A major measure that organizations who are following best practices for privacy are supposed to take is to lock down this private information to only insiders with a need-to-know – obviously Facebook’s not doing that. But once they do put the right access controls in place, they’re going to need to put in a review procedure to watch privileged employees. Facebook’ security or privacy staff should be reviewing logs of who has accessed private info and ensuring that there was a valid business reason for each access. The review should include:
- logs generated by Facebook’s application itself to see employees with admin access coming in the front door
- audit tables for the back end databases to be sure that the database admins who manage the database back-end aren’t bypassing the application’s permissions and doing manual queries to see what they shouldn’t
- filesystem audit logs, to be sure that server or storage admins aren’t bypassing both the database and the app to look at the data on the filesystem itself
The second problem – that any employee can look at logs of what users have done – is a bit less well understood privacy issue. It’s probably particularly bad on a social networking site – do you really want your ex knowing you’re watching their profile? But you may not want every Amazon employee being able to see what items you’re browsing, so it’s an issue that affects almost any site to some degree.

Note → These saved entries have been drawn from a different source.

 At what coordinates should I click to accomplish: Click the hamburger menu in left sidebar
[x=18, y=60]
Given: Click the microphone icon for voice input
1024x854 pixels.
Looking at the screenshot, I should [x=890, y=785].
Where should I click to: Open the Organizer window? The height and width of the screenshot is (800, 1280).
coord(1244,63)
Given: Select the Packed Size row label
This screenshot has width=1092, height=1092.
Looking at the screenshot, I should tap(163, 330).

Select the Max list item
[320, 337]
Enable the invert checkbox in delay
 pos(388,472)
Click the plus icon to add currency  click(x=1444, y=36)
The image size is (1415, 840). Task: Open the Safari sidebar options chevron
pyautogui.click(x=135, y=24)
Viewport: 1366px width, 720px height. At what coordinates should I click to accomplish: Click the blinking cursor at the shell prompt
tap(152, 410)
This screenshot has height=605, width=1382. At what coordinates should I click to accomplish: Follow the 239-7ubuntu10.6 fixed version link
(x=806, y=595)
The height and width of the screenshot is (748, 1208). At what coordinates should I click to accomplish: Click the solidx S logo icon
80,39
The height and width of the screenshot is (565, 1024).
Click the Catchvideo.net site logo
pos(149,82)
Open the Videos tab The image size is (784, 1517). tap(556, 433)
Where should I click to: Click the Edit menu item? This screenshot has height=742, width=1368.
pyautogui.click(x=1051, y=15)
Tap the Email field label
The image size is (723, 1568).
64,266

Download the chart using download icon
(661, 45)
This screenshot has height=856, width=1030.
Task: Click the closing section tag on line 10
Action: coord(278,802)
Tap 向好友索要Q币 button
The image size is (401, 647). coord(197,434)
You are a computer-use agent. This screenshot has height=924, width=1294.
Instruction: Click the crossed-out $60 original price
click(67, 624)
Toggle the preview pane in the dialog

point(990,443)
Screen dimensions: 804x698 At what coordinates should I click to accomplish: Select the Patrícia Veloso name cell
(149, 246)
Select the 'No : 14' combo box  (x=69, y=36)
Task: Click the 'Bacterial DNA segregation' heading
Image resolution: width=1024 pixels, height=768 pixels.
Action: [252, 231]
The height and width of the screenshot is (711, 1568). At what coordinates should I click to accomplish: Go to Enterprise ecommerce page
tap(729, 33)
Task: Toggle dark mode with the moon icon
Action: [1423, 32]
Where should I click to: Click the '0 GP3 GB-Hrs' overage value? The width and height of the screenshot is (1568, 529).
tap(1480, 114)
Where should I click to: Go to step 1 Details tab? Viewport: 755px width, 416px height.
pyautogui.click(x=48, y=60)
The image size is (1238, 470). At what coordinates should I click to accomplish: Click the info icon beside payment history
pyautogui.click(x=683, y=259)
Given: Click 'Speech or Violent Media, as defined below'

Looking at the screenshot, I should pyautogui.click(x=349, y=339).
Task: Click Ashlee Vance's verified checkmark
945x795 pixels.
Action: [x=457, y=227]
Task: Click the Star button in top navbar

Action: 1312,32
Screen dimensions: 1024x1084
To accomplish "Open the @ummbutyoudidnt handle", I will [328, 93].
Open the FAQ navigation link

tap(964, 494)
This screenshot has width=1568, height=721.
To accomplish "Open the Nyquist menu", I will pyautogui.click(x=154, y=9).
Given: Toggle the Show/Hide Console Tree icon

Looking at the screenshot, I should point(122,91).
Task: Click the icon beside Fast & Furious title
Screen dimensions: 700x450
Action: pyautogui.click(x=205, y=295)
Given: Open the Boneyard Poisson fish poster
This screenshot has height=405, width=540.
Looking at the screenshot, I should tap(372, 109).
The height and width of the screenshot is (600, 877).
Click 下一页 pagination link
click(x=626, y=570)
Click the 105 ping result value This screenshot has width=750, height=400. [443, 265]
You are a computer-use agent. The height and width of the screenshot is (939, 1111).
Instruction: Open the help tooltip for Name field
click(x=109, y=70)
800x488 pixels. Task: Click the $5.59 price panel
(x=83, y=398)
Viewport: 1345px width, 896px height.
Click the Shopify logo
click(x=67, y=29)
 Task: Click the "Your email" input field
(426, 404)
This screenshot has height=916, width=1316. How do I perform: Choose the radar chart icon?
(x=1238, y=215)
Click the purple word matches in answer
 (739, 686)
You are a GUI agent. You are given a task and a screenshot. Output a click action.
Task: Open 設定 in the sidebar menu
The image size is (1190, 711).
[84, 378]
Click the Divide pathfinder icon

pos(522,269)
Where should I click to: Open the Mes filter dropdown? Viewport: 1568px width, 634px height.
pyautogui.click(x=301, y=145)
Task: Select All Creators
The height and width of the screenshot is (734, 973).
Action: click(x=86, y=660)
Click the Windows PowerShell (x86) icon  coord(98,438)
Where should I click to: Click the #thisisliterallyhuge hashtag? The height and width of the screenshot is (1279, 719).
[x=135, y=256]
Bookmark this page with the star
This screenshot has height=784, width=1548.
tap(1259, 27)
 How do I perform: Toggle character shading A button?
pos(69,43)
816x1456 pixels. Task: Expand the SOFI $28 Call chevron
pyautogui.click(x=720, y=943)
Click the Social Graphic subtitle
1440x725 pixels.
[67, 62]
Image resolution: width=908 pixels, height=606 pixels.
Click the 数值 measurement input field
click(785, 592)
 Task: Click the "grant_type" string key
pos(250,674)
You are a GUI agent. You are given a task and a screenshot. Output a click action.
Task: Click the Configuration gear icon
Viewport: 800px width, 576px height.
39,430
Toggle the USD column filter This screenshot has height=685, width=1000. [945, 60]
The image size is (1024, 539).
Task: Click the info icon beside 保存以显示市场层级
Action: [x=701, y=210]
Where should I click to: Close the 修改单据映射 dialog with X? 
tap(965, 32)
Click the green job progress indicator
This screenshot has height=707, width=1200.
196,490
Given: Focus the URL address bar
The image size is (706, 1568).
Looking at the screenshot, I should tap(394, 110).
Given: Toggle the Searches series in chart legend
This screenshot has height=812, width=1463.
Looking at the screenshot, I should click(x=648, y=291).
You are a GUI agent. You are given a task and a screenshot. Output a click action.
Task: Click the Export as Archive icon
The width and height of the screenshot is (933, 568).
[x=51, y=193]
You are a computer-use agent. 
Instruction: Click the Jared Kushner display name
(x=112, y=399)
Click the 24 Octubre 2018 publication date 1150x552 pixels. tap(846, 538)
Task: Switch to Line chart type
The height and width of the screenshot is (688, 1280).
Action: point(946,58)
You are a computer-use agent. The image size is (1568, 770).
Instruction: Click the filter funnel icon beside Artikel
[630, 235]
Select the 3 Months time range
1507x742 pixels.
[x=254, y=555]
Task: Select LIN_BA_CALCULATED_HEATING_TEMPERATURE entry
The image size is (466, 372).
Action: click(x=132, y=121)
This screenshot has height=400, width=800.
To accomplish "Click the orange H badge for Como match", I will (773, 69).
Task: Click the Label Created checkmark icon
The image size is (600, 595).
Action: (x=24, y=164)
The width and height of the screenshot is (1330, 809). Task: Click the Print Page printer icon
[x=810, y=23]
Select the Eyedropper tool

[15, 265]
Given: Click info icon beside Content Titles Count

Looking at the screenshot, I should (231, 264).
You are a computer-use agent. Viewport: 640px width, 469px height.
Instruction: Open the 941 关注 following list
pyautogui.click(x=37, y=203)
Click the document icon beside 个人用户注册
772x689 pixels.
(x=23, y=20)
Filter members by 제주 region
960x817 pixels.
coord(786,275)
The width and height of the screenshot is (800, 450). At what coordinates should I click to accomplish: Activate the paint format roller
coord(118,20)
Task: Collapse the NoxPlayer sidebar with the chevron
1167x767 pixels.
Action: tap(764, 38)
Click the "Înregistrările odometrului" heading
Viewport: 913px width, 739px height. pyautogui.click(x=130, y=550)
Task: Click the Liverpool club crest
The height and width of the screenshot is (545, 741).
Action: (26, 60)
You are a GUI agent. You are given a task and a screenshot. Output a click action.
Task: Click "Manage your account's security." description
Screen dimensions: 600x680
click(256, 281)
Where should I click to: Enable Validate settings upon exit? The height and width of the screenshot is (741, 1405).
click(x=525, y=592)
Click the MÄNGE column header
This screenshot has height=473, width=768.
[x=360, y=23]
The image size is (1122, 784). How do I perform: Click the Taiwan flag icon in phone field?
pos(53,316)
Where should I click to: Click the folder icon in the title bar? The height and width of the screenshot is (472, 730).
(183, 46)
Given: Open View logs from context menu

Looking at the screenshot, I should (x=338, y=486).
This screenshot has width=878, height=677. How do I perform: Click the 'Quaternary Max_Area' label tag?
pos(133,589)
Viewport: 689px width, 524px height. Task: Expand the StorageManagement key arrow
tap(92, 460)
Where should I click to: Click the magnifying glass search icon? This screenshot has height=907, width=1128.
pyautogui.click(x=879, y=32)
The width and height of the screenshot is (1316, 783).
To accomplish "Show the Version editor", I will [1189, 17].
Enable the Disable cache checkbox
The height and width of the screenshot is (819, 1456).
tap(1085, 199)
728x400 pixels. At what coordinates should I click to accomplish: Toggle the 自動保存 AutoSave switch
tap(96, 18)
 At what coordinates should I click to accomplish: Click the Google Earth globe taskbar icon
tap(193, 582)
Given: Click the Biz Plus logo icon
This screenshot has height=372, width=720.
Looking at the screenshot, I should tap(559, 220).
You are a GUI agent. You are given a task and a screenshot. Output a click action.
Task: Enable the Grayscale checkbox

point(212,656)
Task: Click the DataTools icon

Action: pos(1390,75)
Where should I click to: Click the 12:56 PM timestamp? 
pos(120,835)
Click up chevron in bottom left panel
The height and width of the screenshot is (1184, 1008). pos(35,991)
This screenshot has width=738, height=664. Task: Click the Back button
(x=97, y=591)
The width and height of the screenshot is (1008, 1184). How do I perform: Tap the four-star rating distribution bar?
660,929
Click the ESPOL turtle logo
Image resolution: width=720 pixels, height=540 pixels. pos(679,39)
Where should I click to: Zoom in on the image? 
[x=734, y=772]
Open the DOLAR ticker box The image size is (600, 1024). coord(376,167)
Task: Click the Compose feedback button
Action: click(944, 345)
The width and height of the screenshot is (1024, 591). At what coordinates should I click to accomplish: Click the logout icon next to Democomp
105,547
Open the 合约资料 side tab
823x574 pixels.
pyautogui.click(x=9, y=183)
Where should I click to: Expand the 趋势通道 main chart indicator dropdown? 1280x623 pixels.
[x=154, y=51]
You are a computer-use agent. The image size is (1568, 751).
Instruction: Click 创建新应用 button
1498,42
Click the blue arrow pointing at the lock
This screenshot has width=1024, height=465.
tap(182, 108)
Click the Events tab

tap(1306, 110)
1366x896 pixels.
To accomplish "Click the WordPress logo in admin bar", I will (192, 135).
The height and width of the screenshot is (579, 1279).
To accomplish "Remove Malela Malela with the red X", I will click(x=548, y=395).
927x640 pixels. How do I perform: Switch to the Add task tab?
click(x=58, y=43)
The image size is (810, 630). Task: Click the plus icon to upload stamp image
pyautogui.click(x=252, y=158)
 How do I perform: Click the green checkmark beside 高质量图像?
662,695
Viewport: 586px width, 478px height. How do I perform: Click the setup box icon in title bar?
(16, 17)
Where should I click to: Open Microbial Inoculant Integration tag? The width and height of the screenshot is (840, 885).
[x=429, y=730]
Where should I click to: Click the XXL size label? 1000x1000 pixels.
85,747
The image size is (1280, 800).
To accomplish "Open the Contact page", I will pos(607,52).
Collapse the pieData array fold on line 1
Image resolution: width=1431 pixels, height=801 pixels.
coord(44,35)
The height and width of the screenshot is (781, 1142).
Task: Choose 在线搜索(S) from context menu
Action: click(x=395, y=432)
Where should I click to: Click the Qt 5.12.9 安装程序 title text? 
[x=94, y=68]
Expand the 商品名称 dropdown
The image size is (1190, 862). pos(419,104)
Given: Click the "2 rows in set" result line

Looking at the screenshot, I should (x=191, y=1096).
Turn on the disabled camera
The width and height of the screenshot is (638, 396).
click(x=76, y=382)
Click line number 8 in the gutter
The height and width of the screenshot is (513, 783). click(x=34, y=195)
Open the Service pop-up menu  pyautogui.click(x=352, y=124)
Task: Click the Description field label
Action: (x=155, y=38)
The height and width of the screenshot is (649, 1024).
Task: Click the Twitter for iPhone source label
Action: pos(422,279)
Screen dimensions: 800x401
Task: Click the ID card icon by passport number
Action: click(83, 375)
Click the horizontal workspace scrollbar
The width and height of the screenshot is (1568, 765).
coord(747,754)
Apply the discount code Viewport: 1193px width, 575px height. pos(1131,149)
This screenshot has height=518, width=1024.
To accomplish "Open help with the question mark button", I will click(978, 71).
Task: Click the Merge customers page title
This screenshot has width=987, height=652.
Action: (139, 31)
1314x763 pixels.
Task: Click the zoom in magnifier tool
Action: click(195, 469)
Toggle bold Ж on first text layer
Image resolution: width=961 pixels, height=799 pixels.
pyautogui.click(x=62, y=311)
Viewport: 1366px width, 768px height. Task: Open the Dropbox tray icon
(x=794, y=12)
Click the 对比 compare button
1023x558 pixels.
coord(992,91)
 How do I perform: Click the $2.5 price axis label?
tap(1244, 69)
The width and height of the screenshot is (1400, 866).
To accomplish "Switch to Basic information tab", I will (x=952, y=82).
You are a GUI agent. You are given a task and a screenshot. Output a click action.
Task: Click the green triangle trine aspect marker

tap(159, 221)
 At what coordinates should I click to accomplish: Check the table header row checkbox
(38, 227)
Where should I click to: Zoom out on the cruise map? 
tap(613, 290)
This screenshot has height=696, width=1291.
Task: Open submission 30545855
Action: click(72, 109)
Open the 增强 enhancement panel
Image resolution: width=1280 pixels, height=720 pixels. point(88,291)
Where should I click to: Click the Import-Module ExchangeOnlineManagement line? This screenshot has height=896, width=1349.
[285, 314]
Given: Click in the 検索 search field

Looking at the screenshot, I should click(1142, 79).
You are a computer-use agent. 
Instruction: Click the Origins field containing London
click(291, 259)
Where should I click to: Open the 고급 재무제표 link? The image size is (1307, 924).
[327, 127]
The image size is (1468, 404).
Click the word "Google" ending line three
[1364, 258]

To address the second issue, logs themselves need to be securely captured into a system that provides appropriate access controls to the logs themselves as well as an audit trail of who’s looked at the logs – which the security team should be reviewing proactively. Unfortunately, access logs are hardly ever considered to have privacy implications inside large sites. As evidenced by last year’s infamous publication of AOL search records.
Keeping these logs around that show who looked at what is going to be important too – law enforcement could subpoena Facebook for logs if unauthorized access by their employees is suspected to be a part of a criminal act. Facebook won’t want to be in a position where they can’t produce the logs.
The biggest reason Facebook should take this seriously? An overzealous plaintiff’s attorney somewhere is probably salivating over all the cash they raked in from Microsoft and figuring out how to sue Facebook for cash damages if a Facebook privacy breach leads to financial losses or serious personal harm, using the argument that by not following the same standard as other sites they’ve not met their “duty of care.” Think they can’t do it? TJ Maxx is getting sued right now on similar grounds.